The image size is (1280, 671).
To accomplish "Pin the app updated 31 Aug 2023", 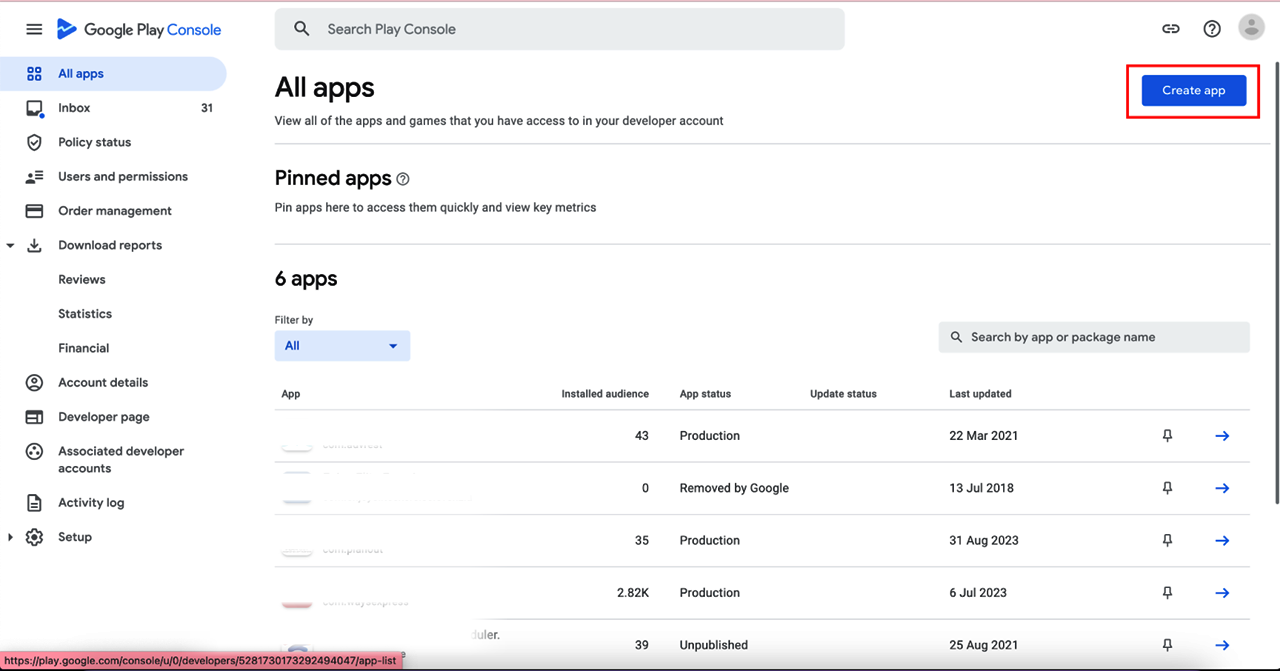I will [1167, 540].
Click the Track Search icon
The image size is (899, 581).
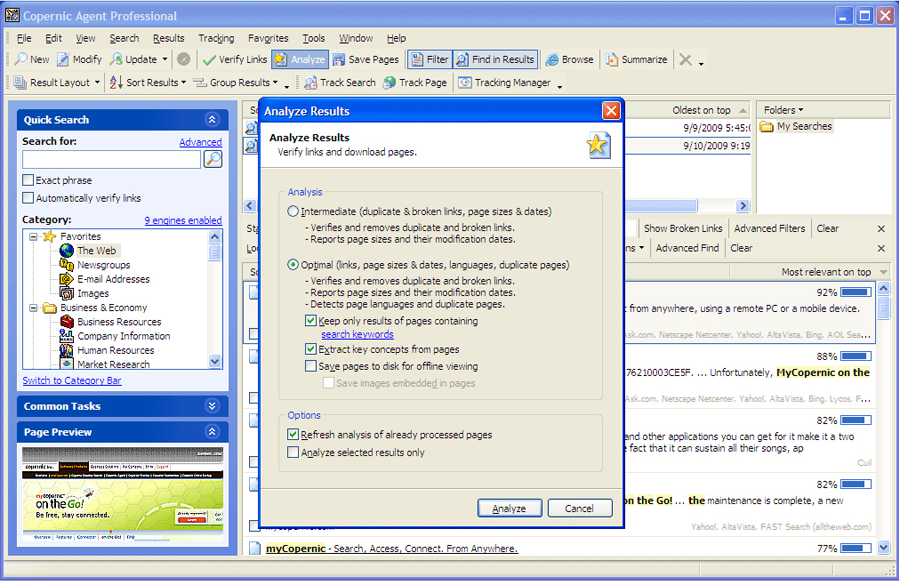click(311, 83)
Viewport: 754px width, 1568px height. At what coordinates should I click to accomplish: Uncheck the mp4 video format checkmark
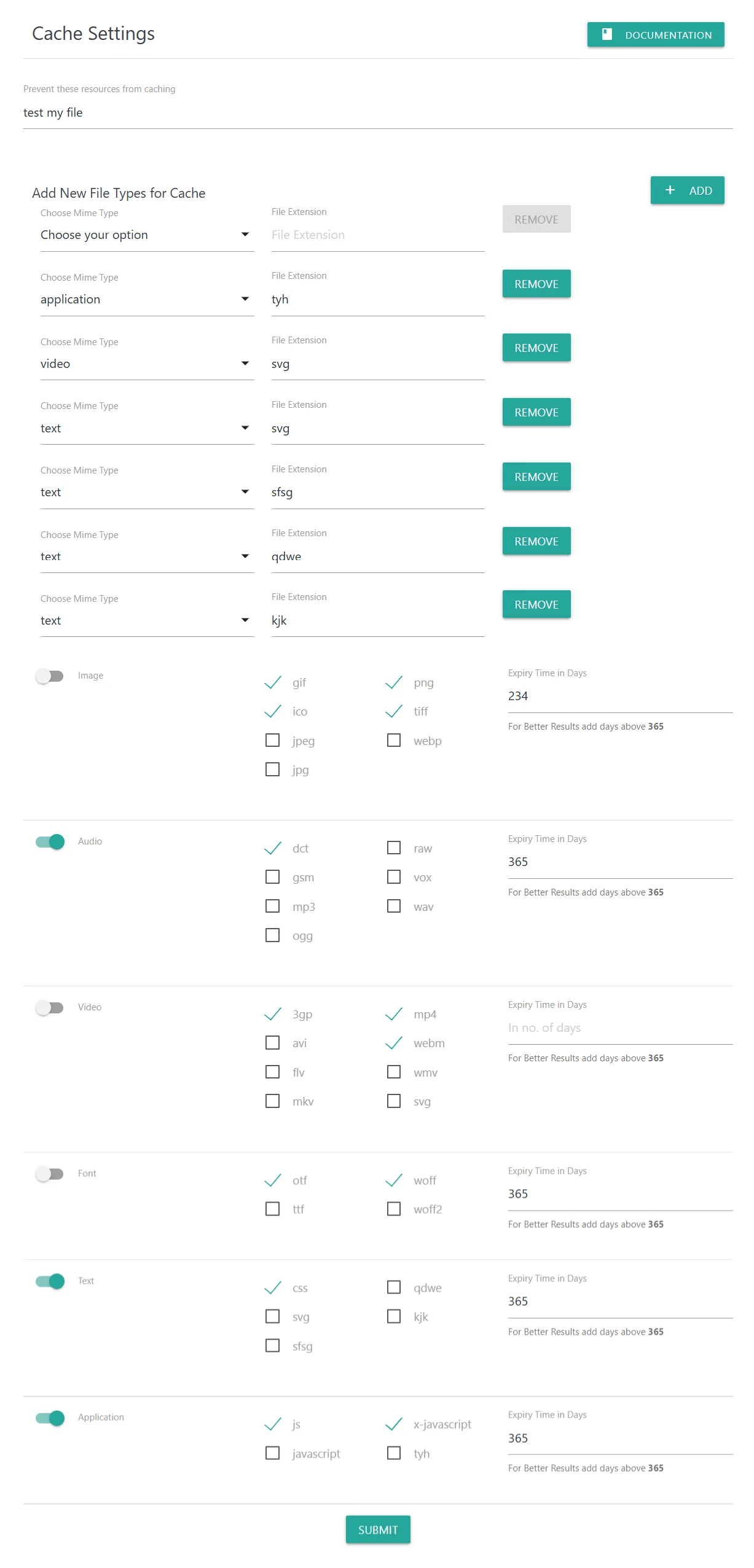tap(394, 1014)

---

**Aim of the task:** Give back only the lines from the one that carries "The image size is (899, 581)." through the final line above, both included. Drop all pictures.

**Response to the task:**
The image size is (899, 581).
click(311, 83)
Viewport: 754px width, 1568px height. At what coordinates should I click to accomplish: Uncheck the mp4 video format checkmark
tap(394, 1014)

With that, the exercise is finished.